§ PROBLEM: Leave no line out. Transcribe the whole listing exactly.

Content starts

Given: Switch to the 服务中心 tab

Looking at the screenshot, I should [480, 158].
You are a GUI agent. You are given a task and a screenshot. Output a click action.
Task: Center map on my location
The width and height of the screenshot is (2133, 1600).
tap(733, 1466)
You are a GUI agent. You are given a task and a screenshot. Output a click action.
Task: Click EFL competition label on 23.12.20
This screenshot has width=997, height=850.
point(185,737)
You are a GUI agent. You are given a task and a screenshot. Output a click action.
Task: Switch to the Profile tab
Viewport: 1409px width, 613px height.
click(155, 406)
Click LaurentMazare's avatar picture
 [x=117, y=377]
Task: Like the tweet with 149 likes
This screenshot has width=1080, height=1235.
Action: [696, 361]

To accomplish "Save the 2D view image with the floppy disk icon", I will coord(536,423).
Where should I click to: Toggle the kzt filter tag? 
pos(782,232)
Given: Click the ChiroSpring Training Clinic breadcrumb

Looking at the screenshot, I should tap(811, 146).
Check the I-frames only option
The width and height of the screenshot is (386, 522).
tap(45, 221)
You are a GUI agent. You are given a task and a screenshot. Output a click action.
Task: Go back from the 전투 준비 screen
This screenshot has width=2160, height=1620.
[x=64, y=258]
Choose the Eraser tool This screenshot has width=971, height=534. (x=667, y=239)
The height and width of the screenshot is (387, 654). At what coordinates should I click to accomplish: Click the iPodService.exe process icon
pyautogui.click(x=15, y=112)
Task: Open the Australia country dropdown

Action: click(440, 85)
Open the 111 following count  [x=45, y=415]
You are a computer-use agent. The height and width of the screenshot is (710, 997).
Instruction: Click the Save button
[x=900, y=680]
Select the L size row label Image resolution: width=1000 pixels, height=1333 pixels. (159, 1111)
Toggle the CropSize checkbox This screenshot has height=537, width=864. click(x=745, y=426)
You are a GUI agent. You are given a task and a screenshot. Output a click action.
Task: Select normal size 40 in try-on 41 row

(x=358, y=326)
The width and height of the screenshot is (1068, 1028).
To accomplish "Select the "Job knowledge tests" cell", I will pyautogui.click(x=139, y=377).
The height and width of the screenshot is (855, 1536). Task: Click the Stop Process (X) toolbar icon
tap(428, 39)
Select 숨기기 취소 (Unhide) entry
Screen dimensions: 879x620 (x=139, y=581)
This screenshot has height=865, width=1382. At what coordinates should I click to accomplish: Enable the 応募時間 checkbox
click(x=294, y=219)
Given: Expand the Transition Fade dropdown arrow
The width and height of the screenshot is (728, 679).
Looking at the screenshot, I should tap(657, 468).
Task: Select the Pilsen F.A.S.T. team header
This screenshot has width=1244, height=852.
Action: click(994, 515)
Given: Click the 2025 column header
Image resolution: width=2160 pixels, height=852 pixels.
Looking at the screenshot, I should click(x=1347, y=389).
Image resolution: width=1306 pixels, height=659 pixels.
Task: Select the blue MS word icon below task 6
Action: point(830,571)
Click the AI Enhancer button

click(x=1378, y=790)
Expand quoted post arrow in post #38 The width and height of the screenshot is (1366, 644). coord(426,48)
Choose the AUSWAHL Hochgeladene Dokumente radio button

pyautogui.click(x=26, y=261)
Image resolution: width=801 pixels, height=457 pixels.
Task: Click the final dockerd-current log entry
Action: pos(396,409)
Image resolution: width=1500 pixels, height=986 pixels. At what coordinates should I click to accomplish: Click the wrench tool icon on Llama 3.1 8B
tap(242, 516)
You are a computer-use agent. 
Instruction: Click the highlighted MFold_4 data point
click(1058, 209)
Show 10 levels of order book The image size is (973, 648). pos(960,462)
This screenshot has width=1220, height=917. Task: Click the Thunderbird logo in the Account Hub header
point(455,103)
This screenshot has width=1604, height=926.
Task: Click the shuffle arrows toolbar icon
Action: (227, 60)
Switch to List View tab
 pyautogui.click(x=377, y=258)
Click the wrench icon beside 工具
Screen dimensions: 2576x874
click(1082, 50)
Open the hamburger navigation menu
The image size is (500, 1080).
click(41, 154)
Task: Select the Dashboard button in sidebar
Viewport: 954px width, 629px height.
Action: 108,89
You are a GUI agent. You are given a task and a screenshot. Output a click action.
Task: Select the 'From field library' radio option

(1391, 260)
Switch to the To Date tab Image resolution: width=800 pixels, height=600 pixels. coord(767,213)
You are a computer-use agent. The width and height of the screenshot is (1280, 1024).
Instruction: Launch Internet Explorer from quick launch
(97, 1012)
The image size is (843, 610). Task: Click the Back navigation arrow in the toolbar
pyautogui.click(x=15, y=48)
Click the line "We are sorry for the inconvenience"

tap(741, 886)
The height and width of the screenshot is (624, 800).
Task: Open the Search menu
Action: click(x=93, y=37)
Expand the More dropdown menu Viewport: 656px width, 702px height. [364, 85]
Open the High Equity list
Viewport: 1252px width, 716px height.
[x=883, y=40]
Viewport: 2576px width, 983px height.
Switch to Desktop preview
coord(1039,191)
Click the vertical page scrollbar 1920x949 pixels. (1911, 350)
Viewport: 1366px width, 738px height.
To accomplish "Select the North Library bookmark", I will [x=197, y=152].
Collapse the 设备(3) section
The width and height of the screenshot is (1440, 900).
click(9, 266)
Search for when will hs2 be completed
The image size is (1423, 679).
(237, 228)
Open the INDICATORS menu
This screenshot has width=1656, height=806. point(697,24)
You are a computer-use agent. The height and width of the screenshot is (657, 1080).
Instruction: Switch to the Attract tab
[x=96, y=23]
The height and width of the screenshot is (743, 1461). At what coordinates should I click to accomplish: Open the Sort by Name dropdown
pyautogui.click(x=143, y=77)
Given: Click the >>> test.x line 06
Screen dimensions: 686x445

Content ends

§ EXERCISE OUTPUT:
Given: Switch to the 服务中心 tab

Looking at the screenshot, I should [480, 158].
You are a GUI agent. You are given a task and a screenshot. Output a click action.
Task: Center map on my location
The width and height of the screenshot is (2133, 1600).
tap(733, 1466)
You are a GUI agent. You are given a task and a screenshot. Output a click action.
Task: Click EFL competition label on 23.12.20
This screenshot has width=997, height=850.
point(185,737)
You are a GUI agent. You are given a task and a screenshot. Output a click action.
Task: Switch to the Profile tab
Viewport: 1409px width, 613px height.
click(155, 406)
Click LaurentMazare's avatar picture
 [x=117, y=377]
Task: Like the tweet with 149 likes
This screenshot has width=1080, height=1235.
Action: [696, 361]

To accomplish "Save the 2D view image with the floppy disk icon", I will coord(536,423).
Where should I click to: Toggle the kzt filter tag? 
pos(782,232)
Given: Click the ChiroSpring Training Clinic breadcrumb

Looking at the screenshot, I should tap(811, 146).
Check the I-frames only option
The width and height of the screenshot is (386, 522).
tap(45, 221)
You are a GUI agent. You are given a task and a screenshot. Output a click action.
Task: Go back from the 전투 준비 screen
This screenshot has width=2160, height=1620.
[x=64, y=258]
Choose the Eraser tool This screenshot has width=971, height=534. (x=667, y=239)
The height and width of the screenshot is (387, 654). At what coordinates should I click to accomplish: Click the iPodService.exe process icon
pyautogui.click(x=15, y=112)
Task: Open the Australia country dropdown

Action: click(440, 85)
Open the 111 following count  [x=45, y=415]
You are a computer-use agent. The height and width of the screenshot is (710, 997).
Instruction: Click the Save button
[x=900, y=680]
Select the L size row label Image resolution: width=1000 pixels, height=1333 pixels. (159, 1111)
Toggle the CropSize checkbox This screenshot has height=537, width=864. click(x=745, y=426)
You are a GUI agent. You are given a task and a screenshot. Output a click action.
Task: Select normal size 40 in try-on 41 row

(x=358, y=326)
The width and height of the screenshot is (1068, 1028).
To accomplish "Select the "Job knowledge tests" cell", I will pyautogui.click(x=139, y=377).
The height and width of the screenshot is (855, 1536). Task: Click the Stop Process (X) toolbar icon
tap(428, 39)
Select 숨기기 취소 (Unhide) entry
Screen dimensions: 879x620 (x=139, y=581)
This screenshot has height=865, width=1382. At what coordinates should I click to accomplish: Enable the 応募時間 checkbox
click(x=294, y=219)
Given: Expand the Transition Fade dropdown arrow
The width and height of the screenshot is (728, 679).
Looking at the screenshot, I should tap(657, 468).
Task: Select the Pilsen F.A.S.T. team header
This screenshot has width=1244, height=852.
Action: click(994, 515)
Given: Click the 2025 column header
Image resolution: width=2160 pixels, height=852 pixels.
Looking at the screenshot, I should click(x=1347, y=389).
Image resolution: width=1306 pixels, height=659 pixels.
Task: Select the blue MS word icon below task 6
Action: point(830,571)
Click the AI Enhancer button

click(x=1378, y=790)
Expand quoted post arrow in post #38 The width and height of the screenshot is (1366, 644). coord(426,48)
Choose the AUSWAHL Hochgeladene Dokumente radio button

pyautogui.click(x=26, y=261)
Image resolution: width=801 pixels, height=457 pixels.
Task: Click the final dockerd-current log entry
Action: pos(396,409)
Image resolution: width=1500 pixels, height=986 pixels. At what coordinates should I click to accomplish: Click the wrench tool icon on Llama 3.1 8B
tap(242, 516)
You are a computer-use agent. 
Instruction: Click the highlighted MFold_4 data point
click(1058, 209)
Show 10 levels of order book The image size is (973, 648). pos(960,462)
This screenshot has width=1220, height=917. Task: Click the Thunderbird logo in the Account Hub header
point(455,103)
This screenshot has width=1604, height=926.
Task: Click the shuffle arrows toolbar icon
Action: (227, 60)
Switch to List View tab
 pyautogui.click(x=377, y=258)
Click the wrench icon beside 工具
Screen dimensions: 2576x874
click(1082, 50)
Open the hamburger navigation menu
The image size is (500, 1080).
click(41, 154)
Task: Select the Dashboard button in sidebar
Viewport: 954px width, 629px height.
Action: 108,89
You are a GUI agent. You are given a task and a screenshot. Output a click action.
Task: Select the 'From field library' radio option

(1391, 260)
Switch to the To Date tab Image resolution: width=800 pixels, height=600 pixels. coord(767,213)
You are a computer-use agent. The width and height of the screenshot is (1280, 1024).
Instruction: Launch Internet Explorer from quick launch
(97, 1012)
The image size is (843, 610). Task: Click the Back navigation arrow in the toolbar
pyautogui.click(x=15, y=48)
Click the line "We are sorry for the inconvenience"

tap(741, 886)
The height and width of the screenshot is (624, 800).
Task: Open the Search menu
Action: click(x=93, y=37)
Expand the More dropdown menu Viewport: 656px width, 702px height. [364, 85]
Open the High Equity list
Viewport: 1252px width, 716px height.
[x=883, y=40]
Viewport: 2576px width, 983px height.
Switch to Desktop preview
coord(1039,191)
Click the vertical page scrollbar 1920x949 pixels. (1911, 350)
Viewport: 1366px width, 738px height.
To accomplish "Select the North Library bookmark", I will [x=197, y=152].
Collapse the 设备(3) section
The width and height of the screenshot is (1440, 900).
click(9, 266)
Search for when will hs2 be completed
The image size is (1423, 679).
(237, 228)
Open the INDICATORS menu
This screenshot has width=1656, height=806. point(697,24)
You are a computer-use agent. The height and width of the screenshot is (657, 1080).
Instruction: Switch to the Attract tab
[x=96, y=23]
The height and width of the screenshot is (743, 1461). At what coordinates should I click to accomplish: Open the Sort by Name dropdown
pyautogui.click(x=143, y=77)
Given: Click the >>> test.x line 06
Screen dimensions: 686x445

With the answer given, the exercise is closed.